- **Task directions**: Switch "sign" to "marker" throughout the items below and leave everything else unchanged.

Stored data entries
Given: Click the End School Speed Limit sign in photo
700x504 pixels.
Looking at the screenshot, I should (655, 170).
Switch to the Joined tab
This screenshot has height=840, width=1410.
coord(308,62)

- **The reply**:
Given: Click the End School Speed Limit marker in photo
700x504 pixels.
Looking at the screenshot, I should (655, 170).
Switch to the Joined tab
This screenshot has height=840, width=1410.
coord(308,62)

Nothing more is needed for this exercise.